(Data excerpts)
++++++++++

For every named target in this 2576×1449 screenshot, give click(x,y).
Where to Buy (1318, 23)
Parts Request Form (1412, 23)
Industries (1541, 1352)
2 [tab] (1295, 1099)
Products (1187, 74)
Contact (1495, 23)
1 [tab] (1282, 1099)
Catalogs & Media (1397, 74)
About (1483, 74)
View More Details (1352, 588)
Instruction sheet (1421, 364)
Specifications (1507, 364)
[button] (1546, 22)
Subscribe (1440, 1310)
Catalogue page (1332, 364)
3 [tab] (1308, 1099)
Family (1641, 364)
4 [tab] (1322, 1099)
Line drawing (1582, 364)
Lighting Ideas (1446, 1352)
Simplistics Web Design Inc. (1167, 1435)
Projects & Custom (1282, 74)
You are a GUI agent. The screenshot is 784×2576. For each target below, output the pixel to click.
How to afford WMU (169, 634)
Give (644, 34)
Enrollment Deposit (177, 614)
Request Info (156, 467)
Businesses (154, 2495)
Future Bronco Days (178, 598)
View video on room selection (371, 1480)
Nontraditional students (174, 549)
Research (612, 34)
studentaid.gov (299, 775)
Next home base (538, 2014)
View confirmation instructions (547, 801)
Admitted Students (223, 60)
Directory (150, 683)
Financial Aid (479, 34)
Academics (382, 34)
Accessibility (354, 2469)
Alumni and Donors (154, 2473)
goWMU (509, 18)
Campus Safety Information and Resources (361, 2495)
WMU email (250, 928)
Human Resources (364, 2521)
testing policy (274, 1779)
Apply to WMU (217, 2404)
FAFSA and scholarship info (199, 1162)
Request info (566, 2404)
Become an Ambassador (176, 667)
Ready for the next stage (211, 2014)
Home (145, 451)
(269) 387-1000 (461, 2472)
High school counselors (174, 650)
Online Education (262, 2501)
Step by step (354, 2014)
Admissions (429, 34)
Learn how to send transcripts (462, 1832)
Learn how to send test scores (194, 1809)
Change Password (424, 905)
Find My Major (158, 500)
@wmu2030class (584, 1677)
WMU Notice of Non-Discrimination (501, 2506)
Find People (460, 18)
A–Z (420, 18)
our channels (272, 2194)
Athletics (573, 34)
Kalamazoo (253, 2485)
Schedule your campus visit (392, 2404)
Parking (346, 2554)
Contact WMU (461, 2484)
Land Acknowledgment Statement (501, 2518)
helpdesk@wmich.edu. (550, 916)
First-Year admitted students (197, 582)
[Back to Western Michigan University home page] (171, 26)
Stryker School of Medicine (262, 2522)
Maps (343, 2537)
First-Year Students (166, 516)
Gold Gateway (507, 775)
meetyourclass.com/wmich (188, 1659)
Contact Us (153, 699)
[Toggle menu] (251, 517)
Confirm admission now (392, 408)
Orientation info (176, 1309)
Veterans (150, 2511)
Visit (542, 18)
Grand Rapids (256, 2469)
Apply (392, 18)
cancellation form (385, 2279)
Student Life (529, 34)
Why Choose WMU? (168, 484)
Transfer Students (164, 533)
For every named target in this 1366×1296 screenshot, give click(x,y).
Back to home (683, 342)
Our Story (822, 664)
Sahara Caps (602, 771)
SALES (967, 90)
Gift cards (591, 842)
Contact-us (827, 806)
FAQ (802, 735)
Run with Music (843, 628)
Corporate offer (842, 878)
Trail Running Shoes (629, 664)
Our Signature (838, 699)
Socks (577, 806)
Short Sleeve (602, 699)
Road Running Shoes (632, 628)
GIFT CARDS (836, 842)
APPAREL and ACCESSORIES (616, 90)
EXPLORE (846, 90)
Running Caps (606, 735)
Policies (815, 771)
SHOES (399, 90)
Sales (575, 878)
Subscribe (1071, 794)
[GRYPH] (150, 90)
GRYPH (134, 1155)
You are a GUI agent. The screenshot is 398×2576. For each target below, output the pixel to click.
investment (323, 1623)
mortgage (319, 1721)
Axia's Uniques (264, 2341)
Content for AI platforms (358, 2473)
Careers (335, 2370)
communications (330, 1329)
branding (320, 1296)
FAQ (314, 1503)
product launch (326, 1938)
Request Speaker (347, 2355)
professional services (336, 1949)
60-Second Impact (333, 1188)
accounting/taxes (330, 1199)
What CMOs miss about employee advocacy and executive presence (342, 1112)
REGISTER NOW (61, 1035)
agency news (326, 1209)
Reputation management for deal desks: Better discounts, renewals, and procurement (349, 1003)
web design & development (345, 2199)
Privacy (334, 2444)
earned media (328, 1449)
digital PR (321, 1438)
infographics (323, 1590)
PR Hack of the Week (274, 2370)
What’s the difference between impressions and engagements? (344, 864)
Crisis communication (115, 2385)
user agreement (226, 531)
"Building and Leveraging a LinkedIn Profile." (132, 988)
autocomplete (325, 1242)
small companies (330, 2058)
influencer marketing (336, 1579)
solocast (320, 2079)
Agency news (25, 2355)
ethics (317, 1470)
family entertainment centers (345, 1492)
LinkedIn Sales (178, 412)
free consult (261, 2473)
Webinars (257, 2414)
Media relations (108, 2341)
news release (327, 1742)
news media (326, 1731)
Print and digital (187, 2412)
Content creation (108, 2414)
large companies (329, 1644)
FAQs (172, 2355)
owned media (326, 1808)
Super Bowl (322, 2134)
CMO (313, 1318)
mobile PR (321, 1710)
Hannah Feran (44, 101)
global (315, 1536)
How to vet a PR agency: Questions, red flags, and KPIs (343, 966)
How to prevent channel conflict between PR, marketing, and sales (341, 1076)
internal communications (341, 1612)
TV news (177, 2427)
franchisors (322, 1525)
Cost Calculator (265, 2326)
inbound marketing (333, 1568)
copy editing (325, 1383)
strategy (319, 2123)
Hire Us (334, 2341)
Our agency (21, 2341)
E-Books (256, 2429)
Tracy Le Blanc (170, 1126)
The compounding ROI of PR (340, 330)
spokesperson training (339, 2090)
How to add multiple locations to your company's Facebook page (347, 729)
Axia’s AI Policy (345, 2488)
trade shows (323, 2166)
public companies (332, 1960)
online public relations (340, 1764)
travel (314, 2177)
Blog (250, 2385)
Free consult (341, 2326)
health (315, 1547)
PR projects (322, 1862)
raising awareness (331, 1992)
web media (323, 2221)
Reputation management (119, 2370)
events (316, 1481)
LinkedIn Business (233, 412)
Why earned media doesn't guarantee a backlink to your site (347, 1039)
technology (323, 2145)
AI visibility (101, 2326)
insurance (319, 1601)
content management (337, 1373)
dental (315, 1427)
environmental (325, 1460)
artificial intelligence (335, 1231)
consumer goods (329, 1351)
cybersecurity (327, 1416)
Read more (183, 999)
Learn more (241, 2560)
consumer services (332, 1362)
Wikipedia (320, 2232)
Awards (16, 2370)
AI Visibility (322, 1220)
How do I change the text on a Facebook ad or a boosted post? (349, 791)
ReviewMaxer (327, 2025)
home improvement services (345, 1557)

++++++++++

Problem details:
Give back all the records above exactly as they were written.

Solution:
For every named target in this 2576×1449 screenshot, give click(x,y).
Where to Buy (1318, 23)
Parts Request Form (1412, 23)
Industries (1541, 1352)
2 [tab] (1295, 1099)
Products (1187, 74)
Contact (1495, 23)
1 [tab] (1282, 1099)
Catalogs & Media (1397, 74)
About (1483, 74)
View More Details (1352, 588)
Instruction sheet (1421, 364)
Specifications (1507, 364)
[button] (1546, 22)
Subscribe (1440, 1310)
Catalogue page (1332, 364)
3 [tab] (1308, 1099)
Family (1641, 364)
4 [tab] (1322, 1099)
Line drawing (1582, 364)
Lighting Ideas (1446, 1352)
Simplistics Web Design Inc. (1167, 1435)
Projects & Custom (1282, 74)
You are a GUI agent. The screenshot is 784×2576. For each target below, output the pixel to click.
How to afford WMU (169, 634)
Give (644, 34)
Enrollment Deposit (177, 614)
Request Info (156, 467)
Businesses (154, 2495)
Future Bronco Days (178, 598)
View video on room selection (371, 1480)
Nontraditional students (174, 549)
Research (612, 34)
studentaid.gov (299, 775)
Next home base (538, 2014)
View confirmation instructions (547, 801)
Admitted Students (223, 60)
Directory (150, 683)
Financial Aid (479, 34)
Academics (382, 34)
Accessibility (354, 2469)
Alumni and Donors (154, 2473)
goWMU (509, 18)
Campus Safety Information and Resources (361, 2495)
WMU email (250, 928)
Human Resources (364, 2521)
testing policy (274, 1779)
Apply to WMU (217, 2404)
FAFSA and scholarship info (199, 1162)
Request info (566, 2404)
Become an Ambassador (176, 667)
Ready for the next stage (211, 2014)
Home (145, 451)
(269) 387-1000 (461, 2472)
High school counselors (174, 650)
Online Education (262, 2501)
Step by step (354, 2014)
Admissions (429, 34)
Learn how to send transcripts (462, 1832)
Learn how to send test scores (194, 1809)
Change Password (424, 905)
Find My Major (158, 500)
@wmu2030class (584, 1677)
WMU Notice of Non-Discrimination (501, 2506)
Find People (460, 18)
A–Z (420, 18)
our channels (272, 2194)
Athletics (573, 34)
Kalamazoo (253, 2485)
Schedule your campus visit (392, 2404)
Parking (346, 2554)
Contact WMU (461, 2484)
Land Acknowledgment Statement (501, 2518)
helpdesk@wmich.edu. (550, 916)
First-Year admitted students (197, 582)
[Back to Western Michigan University home page] (171, 26)
Stryker School of Medicine (262, 2522)
Maps (343, 2537)
First-Year Students (166, 516)
Gold Gateway (507, 775)
meetyourclass.com/wmich (188, 1659)
Contact Us (153, 699)
[Toggle menu] (251, 517)
Confirm admission now (392, 408)
Orientation info (176, 1309)
Veterans (150, 2511)
Visit (542, 18)
Grand Rapids (256, 2469)
Apply (392, 18)
cancellation form (385, 2279)
Student Life (529, 34)
Why Choose WMU? (168, 484)
Transfer Students (164, 533)
For every named target in this 1366×1296 screenshot, give click(x,y).
Back to home (683, 342)
Our Story (822, 664)
Sahara Caps (602, 771)
SALES (967, 90)
Gift cards (591, 842)
Contact-us (827, 806)
FAQ (802, 735)
Run with Music (843, 628)
Corporate offer (842, 878)
Trail Running Shoes (629, 664)
Our Signature (838, 699)
Socks (577, 806)
Short Sleeve (602, 699)
Road Running Shoes (632, 628)
GIFT CARDS (836, 842)
APPAREL and ACCESSORIES (616, 90)
EXPLORE (846, 90)
Running Caps (606, 735)
Policies (815, 771)
SHOES (399, 90)
Sales (575, 878)
Subscribe (1071, 794)
[GRYPH] (150, 90)
GRYPH (134, 1155)
You are a GUI agent. The screenshot is 398×2576. For each target below, output the pixel to click.
investment (323, 1623)
mortgage (319, 1721)
Axia's Uniques (264, 2341)
Content for AI platforms (358, 2473)
Careers (335, 2370)
communications (330, 1329)
branding (320, 1296)
FAQ (314, 1503)
product launch (326, 1938)
Request Speaker (347, 2355)
professional services (336, 1949)
60-Second Impact (333, 1188)
accounting/taxes (330, 1199)
What CMOs miss about employee advocacy and executive presence (342, 1112)
REGISTER NOW (61, 1035)
agency news (326, 1209)
Reputation management for deal desks: Better discounts, renewals, and procurement (349, 1003)
web design & development (345, 2199)
Privacy (334, 2444)
earned media (328, 1449)
digital PR (321, 1438)
infographics (323, 1590)
PR Hack of the Week (274, 2370)
What’s the difference between impressions and engagements? (344, 864)
Crisis communication (115, 2385)
user agreement (226, 531)
"Building and Leveraging a LinkedIn Profile." (132, 988)
autocomplete (325, 1242)
small companies (330, 2058)
influencer marketing (336, 1579)
solocast (320, 2079)
Agency news (25, 2355)
ethics (317, 1470)
family entertainment centers (345, 1492)
LinkedIn Sales (178, 412)
free consult (261, 2473)
Webinars (257, 2414)
Media relations (108, 2341)
news release (327, 1742)
news media (326, 1731)
Print and digital (187, 2412)
Content creation (108, 2414)
large companies (329, 1644)
FAQs (172, 2355)
owned media (326, 1808)
Super Bowl (322, 2134)
CMO (313, 1318)
mobile PR (321, 1710)
Hannah Feran (44, 101)
global (315, 1536)
How to vet a PR agency: Questions, red flags, and KPIs (343, 966)
How to prevent channel conflict between PR, marketing, and sales (341, 1076)
internal communications (341, 1612)
TV news (177, 2427)
franchisors (322, 1525)
Cost Calculator (265, 2326)
inbound marketing (333, 1568)
copy editing (325, 1383)
strategy (319, 2123)
Hire Us (334, 2341)
Our agency (21, 2341)
E-Books (256, 2429)
Tracy Le Blanc (170, 1126)
The compounding ROI of PR (340, 330)
spokesperson training (339, 2090)
How to add multiple locations to your company's Facebook page (347, 729)
Axia’s AI Policy (345, 2488)
trade shows (323, 2166)
public companies (332, 1960)
online public relations (340, 1764)
travel (314, 2177)
Blog (250, 2385)
Free consult (341, 2326)
health (315, 1547)
PR projects (322, 1862)
raising awareness (331, 1992)
web media (323, 2221)
Reputation management (119, 2370)
events (316, 1481)
LinkedIn Business (233, 412)
Why earned media doesn't guarantee a backlink to your site (347, 1039)
technology (323, 2145)
AI visibility (101, 2326)
insurance (319, 1601)
content management (337, 1373)
dental (315, 1427)
environmental (325, 1460)
artificial intelligence (335, 1231)
consumer goods (329, 1351)
cybersecurity (327, 1416)
Read more (183, 999)
Learn more (241, 2560)
consumer services (332, 1362)
Wikipedia (320, 2232)
Awards (16, 2370)
AI Visibility (322, 1220)
How do I change the text on a Facebook ad or a boosted post? (349, 791)
ReviewMaxer (327, 2025)
home improvement services (345, 1557)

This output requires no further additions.